Segment Start: RECORDS SHOWN

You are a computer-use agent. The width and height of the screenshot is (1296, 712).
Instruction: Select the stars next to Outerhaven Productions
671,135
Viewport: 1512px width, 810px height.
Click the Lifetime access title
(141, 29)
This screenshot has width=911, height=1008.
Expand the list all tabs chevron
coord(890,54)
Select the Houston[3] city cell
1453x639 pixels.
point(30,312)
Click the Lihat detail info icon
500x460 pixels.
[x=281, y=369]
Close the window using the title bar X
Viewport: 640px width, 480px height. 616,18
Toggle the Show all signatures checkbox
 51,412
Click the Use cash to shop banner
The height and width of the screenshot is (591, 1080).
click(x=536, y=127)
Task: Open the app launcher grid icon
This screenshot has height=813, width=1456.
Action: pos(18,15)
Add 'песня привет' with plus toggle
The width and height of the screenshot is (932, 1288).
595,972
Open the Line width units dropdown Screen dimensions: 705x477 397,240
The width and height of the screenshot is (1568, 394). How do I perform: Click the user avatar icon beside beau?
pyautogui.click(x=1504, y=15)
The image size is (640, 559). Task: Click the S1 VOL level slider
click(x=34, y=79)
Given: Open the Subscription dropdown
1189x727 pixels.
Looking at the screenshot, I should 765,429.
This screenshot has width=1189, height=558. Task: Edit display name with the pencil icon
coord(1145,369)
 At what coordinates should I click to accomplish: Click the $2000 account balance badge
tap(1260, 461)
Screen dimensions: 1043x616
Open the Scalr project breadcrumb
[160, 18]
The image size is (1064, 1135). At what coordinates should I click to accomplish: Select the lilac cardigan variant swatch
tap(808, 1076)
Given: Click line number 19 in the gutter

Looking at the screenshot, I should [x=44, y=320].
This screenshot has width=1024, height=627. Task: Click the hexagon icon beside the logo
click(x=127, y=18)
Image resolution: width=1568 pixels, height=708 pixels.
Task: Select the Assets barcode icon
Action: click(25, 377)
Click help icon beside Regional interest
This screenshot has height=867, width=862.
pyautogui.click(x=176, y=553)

Segment End: RECORDS SHOWN

▸ **THE TASK**: Lines from the top of the entries through the line with "This screenshot has width=911, height=1008." are to be transcribed exactly, and nothing more.

▸ **ANSWER BOX**:
You are a computer-use agent. The width and height of the screenshot is (1296, 712).
Instruction: Select the stars next to Outerhaven Productions
671,135
Viewport: 1512px width, 810px height.
Click the Lifetime access title
(141, 29)
This screenshot has width=911, height=1008.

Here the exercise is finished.